= Stalin Society =

British discussion group honouring Joseph Stalin

The Stalin Society is a British discussion group for individuals who see Joseph Stalin as a great Marxist–Leninist and wish to preserve his legacy. The society originated as a consequence of the dissolution of the Soviet Union and what the members perceived as a subsequent increase in the criticism of Stalin. According to the Stalin Society's website, "[t]he Stalin Society was formed in 1991 to defend Stalin and his work on the basis of fact and to refute capitalist, revisionist, opportunist and Trotskyist propaganda directed against him".

==Organisation==
The society is based on individual membership but political groups such as the Revolutionary Communist Party of Britain (Marxist–Leninist), and the Communist Party of Great Britain (Marxist–Leninist) are notably prominent within it.
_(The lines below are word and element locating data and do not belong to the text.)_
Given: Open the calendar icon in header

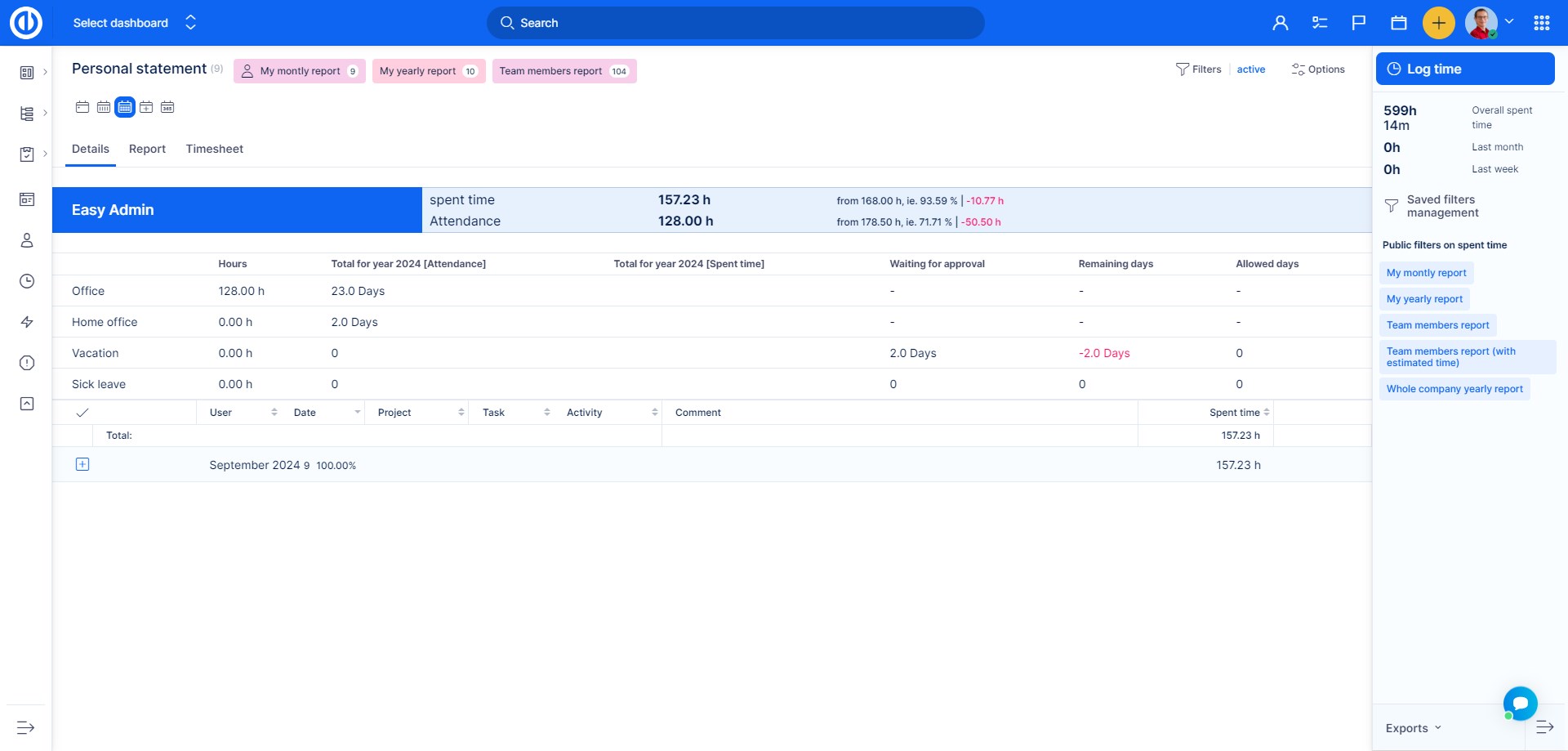Looking at the screenshot, I should coord(1399,23).
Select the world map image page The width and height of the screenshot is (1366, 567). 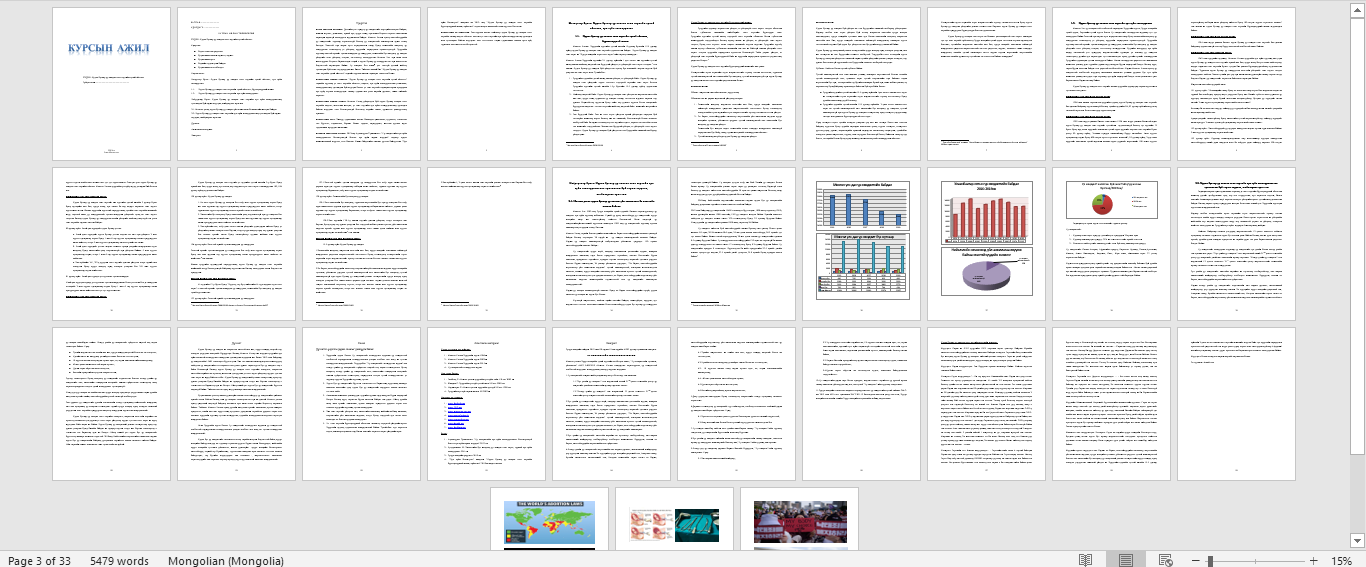coord(549,520)
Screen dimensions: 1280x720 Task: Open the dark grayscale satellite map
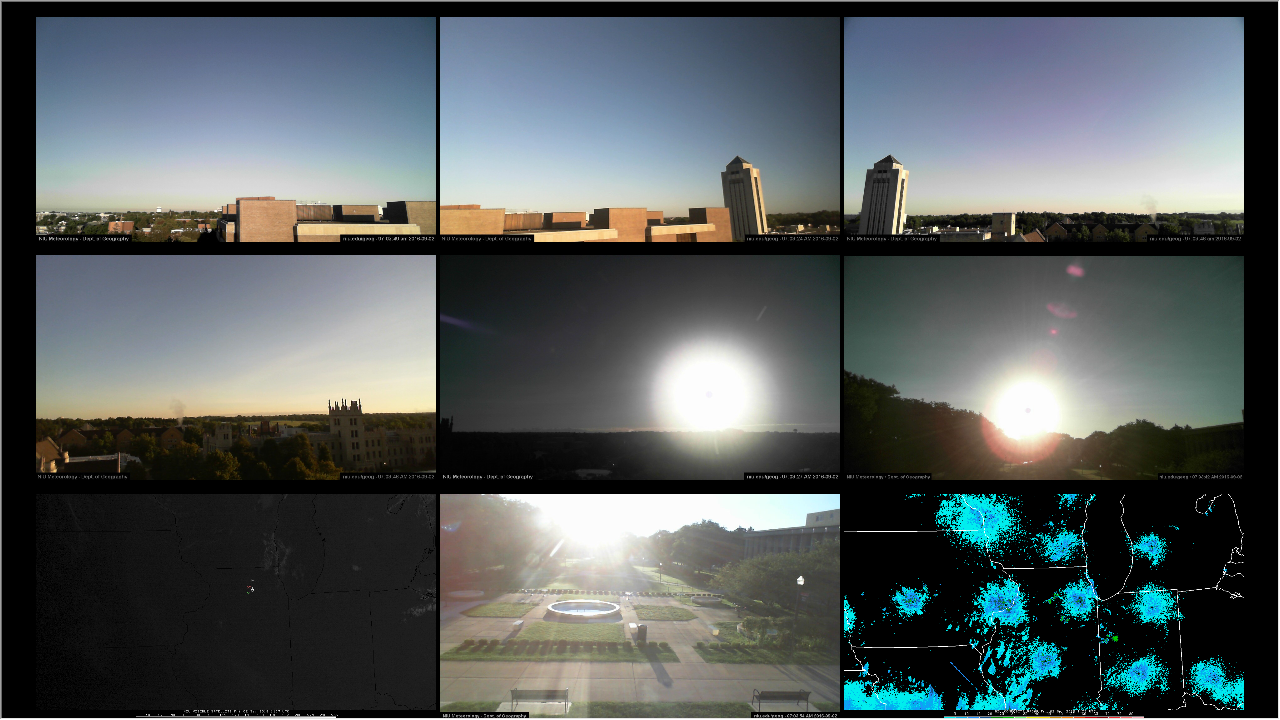[x=236, y=600]
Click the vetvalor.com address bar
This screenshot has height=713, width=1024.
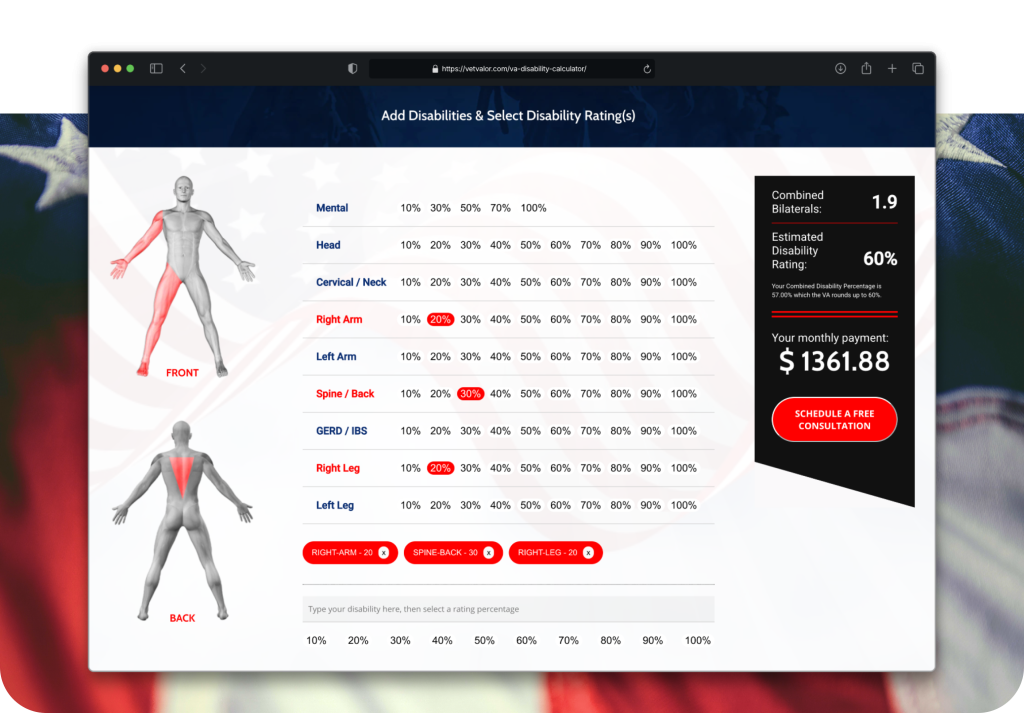[512, 69]
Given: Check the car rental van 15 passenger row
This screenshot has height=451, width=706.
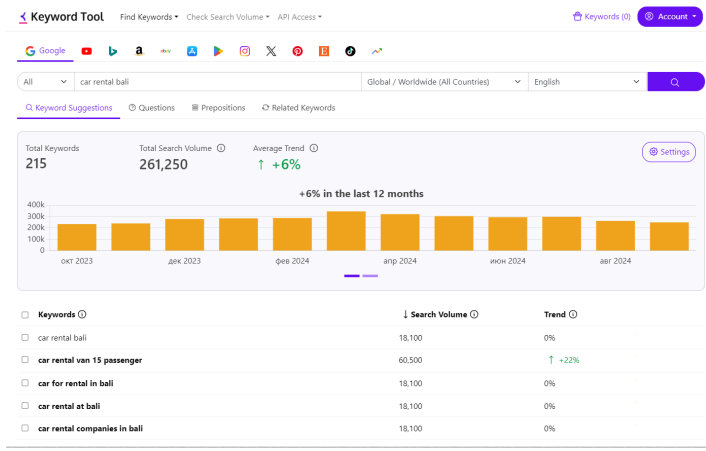Looking at the screenshot, I should point(25,360).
Many have pointed to a considerable overlap of membership with Arthur Scargill's Socialist Labour Party, including Scargill himself. The Stalin Society's chair, Harpal Brar, for instance, was at one time a member of both organisations (although he subsequently left the SLP to head the CPGB-ML). Through Brar, the society was also linked to the Association of Communist Workers. One of the Stalin Society's founders, Bill Bland, was expelled in an organizational dispute. Kamal Majid, a founding member of the Stalin Society, is a patron of the Stop the War Coalition.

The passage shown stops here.